Lejeunne hesitated before his voice was heard over the audio again. "It was an asteroid, Captain Ferris," he said. The embarrassment was clear in his voice. "I'm afraid we.I.I hit an unregistered asteroid just as we were starting LDS drive. It was a ridiculous mistake; only a rookie would do this. The impact overloaded the LDA emitters, and caused massive hull and system damage, including the ring. The comsec was badly hit. Within seconds, we had explosions and fires everywhere. The port pastie was very badly damaged. We lost four people to the fire inside before we had to seal it off. We had about a minute to get everyone into this accommodation module and detach before she exploded. Captain Heckerling and Buckley, our Chief Engineer, were still trying to get the comsec separated when she blew. They didn't make it. Everyone else did, amazingly enough. I guess all those evacuation drills paid off."
"I see," said Ferris. He saw Mac make a wincing, pained expression in the mirror. It was every pilot's worst nightmare to hit a rock while entering LDS. This wasn't the first time it had happened in the history of starship navigation, but was still a rarity. This kind of disaster could befall even excellent pilots, and from the look on McMichael's face, it wasn't always the pilot's fault.

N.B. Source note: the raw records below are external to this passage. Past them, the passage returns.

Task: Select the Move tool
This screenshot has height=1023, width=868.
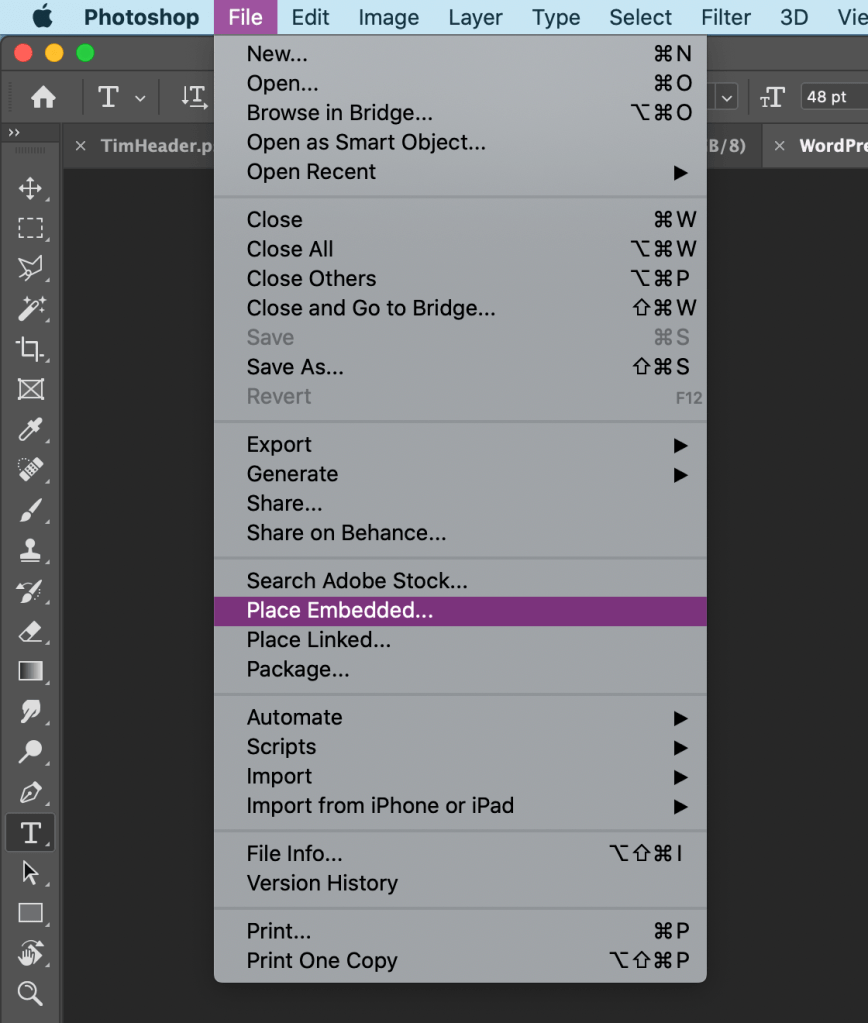Action: point(30,188)

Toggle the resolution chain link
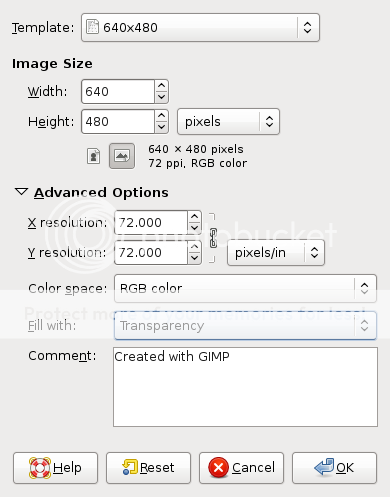click(213, 238)
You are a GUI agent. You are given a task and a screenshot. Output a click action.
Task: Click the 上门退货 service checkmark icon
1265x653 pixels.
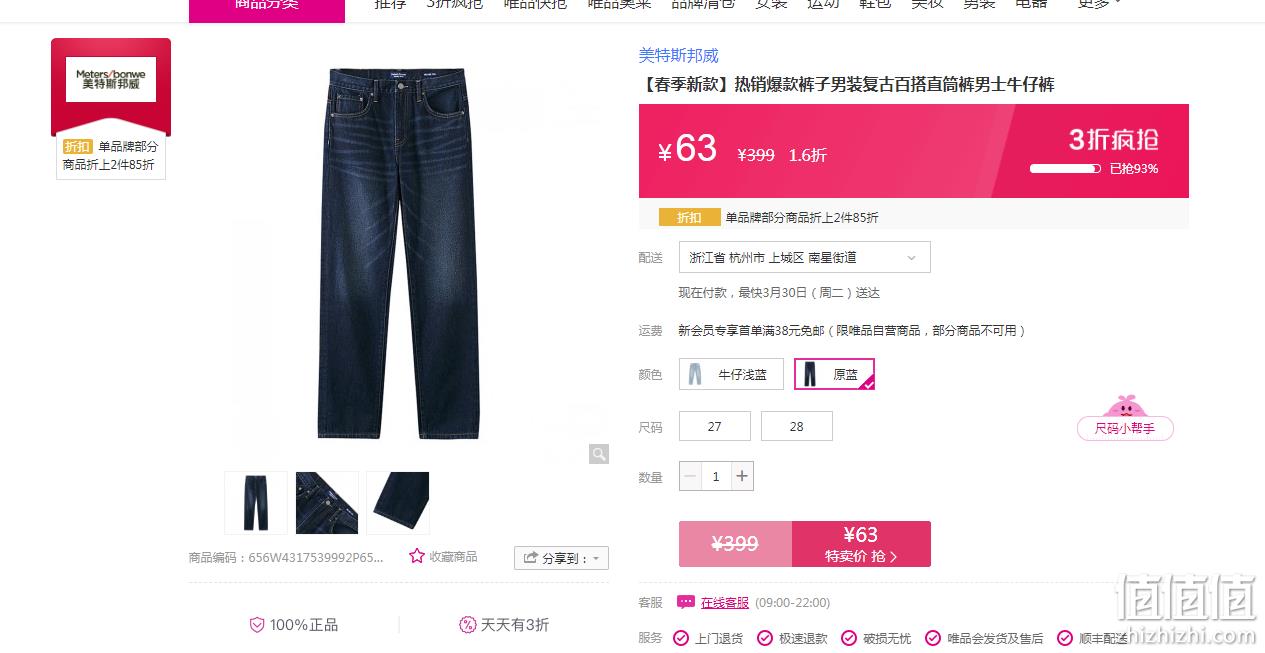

"I understand your question, though, Captain Ferris," Lejeunne continued, "and am happy to report zero biohazard threat and zero toxicity threat. We just need showers and a fresh change of clothes."
"Understood, Captain Lejeunne. We're docking now," he said. As he spoke, Ferris nodded to McMichael, who was still watching him in the mirror. This was all the command McMichael needed to bring the vessels together with a gentle nudge. Ferris continued on the communication channel to Lejeunne, "I'm sure we can manage some showers and togs. We'll mark the module and leave it for pickup later, as soon as the transfer is complete report to my office for a full report, please. In the meantime, get your people aboard as quickly as possible. I'm sure we're all eager to go home."
"Already transferring.and many thanks. I'll make sure you and your crew get a round or two on us next time we meet at The Bad Seal. This is the CNV Corregidor, signing off."
Captain Ferris rubbed his eyes with the gesture of someone who was very tired. As he worked his thumb and forefinger into the sockets in small circular movements, he spoke to his bridge crew through a barely suppressed yawn. "Tell everyone that we're going to be cramped for the next little while. Get the survivors secured and accommodated as quickly as possible, Kenji. They get priority in the galley, stores, medical and hygiene services. Mac, as soon as we have the All Clear, undock, and get us to Saltlake Base, best possible speed. I'm going to my office for a brief meeting with acting Captain Lejeunne."
Both officers acknowledged their orders, and turned unceremoniously to their tasks, relieved that at least the bridge couldn't get any more cramped than it already was.